Vanguard is also built on Remedy's strengths -- world, characters, story, and so on -- but attempts to apply them to a multiplayer experience at a time when such titles are dominating the industry. And Virtala is confident his team has found a gap in the market.
"It's not black and white anymore, in that either you make a standalone product or you make a full-blown service-based game"
"Multiplayer gaming is a highly competitive space, especially when you talk about PvP or team-vs-team games -- but in the co-op space, there are a few highly successful games," he says. "There's a clear reason for that: in PvP and team-vs-team, the content creation is not that big of an issue because the other players are the content -- they're always making the experience new, session after session.

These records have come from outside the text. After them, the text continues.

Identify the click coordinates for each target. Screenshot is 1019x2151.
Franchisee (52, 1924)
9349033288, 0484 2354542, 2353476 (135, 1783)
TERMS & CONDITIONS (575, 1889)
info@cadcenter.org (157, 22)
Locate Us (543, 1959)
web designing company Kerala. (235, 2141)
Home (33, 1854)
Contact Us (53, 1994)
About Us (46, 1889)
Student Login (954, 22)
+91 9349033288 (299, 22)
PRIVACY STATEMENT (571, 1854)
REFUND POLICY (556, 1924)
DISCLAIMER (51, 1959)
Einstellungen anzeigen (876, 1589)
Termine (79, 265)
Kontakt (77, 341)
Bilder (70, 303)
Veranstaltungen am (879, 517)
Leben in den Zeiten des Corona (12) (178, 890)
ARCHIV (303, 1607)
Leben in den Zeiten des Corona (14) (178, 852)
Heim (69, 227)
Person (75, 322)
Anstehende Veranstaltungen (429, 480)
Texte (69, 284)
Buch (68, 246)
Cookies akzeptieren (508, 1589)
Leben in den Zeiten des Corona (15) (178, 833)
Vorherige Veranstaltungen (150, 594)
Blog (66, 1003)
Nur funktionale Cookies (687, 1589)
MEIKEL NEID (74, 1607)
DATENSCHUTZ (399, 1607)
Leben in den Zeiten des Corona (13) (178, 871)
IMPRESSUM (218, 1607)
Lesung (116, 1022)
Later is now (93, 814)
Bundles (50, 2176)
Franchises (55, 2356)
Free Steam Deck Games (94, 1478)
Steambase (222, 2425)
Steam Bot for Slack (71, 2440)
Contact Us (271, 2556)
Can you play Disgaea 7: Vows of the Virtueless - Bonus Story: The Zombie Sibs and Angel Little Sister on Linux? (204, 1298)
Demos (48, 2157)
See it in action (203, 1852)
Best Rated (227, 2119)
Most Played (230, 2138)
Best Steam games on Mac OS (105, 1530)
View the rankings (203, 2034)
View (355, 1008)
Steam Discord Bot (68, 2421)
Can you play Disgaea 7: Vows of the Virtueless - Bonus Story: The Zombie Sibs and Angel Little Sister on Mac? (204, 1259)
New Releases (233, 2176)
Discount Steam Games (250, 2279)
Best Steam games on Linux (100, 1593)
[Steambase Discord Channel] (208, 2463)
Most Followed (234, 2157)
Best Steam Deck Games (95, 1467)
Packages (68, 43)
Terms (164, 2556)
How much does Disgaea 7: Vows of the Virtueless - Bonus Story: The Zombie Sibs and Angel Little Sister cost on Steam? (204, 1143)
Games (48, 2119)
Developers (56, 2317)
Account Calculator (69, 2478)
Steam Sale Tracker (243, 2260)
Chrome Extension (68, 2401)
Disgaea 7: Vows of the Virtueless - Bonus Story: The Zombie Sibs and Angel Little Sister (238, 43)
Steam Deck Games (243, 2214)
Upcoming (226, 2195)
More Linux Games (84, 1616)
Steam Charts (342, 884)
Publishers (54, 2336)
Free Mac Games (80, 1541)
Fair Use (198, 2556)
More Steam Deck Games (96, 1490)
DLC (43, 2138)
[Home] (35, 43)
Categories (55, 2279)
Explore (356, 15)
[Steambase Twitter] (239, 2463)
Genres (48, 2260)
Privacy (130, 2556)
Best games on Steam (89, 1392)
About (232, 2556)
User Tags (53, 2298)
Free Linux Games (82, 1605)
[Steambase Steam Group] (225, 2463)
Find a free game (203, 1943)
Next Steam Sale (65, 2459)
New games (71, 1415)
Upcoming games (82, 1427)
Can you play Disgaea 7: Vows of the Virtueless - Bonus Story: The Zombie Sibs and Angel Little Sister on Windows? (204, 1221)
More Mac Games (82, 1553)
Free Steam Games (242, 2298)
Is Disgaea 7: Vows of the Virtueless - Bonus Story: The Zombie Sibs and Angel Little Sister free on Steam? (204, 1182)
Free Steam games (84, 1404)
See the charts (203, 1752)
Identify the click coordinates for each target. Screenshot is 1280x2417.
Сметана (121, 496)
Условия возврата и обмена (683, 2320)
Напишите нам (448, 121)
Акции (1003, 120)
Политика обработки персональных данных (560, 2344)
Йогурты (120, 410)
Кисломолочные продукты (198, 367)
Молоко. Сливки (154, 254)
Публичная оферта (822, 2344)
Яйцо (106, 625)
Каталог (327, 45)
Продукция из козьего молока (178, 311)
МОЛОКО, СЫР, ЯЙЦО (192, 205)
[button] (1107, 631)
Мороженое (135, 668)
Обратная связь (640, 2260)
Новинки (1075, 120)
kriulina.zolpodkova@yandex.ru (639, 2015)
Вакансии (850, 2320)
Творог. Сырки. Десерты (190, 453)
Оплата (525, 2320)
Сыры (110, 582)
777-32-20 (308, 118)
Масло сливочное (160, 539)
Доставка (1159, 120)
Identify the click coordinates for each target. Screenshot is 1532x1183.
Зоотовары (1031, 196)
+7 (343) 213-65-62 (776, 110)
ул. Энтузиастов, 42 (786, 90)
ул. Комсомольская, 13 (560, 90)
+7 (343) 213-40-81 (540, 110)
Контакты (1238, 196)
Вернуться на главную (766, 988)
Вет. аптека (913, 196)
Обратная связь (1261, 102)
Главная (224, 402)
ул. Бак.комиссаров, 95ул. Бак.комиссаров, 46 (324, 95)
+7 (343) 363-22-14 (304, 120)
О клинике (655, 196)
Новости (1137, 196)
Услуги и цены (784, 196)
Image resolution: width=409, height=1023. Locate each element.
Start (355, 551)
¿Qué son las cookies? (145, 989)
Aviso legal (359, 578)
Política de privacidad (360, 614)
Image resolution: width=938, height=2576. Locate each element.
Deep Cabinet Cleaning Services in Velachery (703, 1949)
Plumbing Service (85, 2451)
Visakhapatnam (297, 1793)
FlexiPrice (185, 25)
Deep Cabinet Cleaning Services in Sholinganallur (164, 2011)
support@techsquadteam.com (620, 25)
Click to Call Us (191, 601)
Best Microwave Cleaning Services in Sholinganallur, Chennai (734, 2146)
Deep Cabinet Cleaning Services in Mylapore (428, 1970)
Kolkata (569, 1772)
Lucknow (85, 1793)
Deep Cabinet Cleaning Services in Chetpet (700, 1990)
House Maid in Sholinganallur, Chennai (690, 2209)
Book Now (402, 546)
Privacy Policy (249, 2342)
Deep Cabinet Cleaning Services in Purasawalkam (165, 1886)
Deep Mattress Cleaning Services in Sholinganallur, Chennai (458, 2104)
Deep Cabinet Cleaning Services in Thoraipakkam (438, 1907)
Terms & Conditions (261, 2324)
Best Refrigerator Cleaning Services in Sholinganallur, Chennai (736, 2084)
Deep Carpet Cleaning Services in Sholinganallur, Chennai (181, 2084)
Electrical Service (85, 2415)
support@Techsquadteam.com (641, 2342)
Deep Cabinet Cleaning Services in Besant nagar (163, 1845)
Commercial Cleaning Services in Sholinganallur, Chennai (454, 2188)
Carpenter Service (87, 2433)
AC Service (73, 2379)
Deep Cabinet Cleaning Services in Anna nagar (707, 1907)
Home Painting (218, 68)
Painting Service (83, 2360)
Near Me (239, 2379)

"In co-op games, the challenge was often the content treadmill. In order to create long-lasting experiences, the developer cannot rely solely on handcrafting and making every single level and mission unique because that's not typically a path that's sustainable. We saw that there are unsolved questions about how a long-lasting, service-based co-op game could be made. If we can solve those problems, if we can bring the way we tell stories via the world and exploration, those could be elements we can utilise better in co-op than PvP."
Vanguard also tunes into another key objective for Remedy: "To own at least three expanding game brands, all with long-term hit potential." The best way to realise long-term potential in today's industry is with service-based games, updated for years after launch -- but Virtala is quick to assert that doesn't mean Remedy is abandoning standalone AAA products any time soon.
Again, he points to Control as an example: thanks to smart promotion and its growing reputation, the game enjoyed its best month to date in November 2020 -- more than a year after launch.
"It's not black and white anymore, in that either you make a standalone product or you make a full-blown service-based game," he says. "Every game needs to have mechanisms and reasons for players to get back into the game, spend more meaningful time in the game world than our previous games, but not all of them need to be service-based titles that last for years."
He concludes: "As we're evolving, it will mean that the games we launch will step-by-step be supported for a longer time. Even though not all of them will be live games that last for five or ten years, they will still be actively supported and expanded for the first couple of years.
"The idea is that, as the years go on, we'll have more and more games out there that are played by a growing number of players generating continuous revenue for us."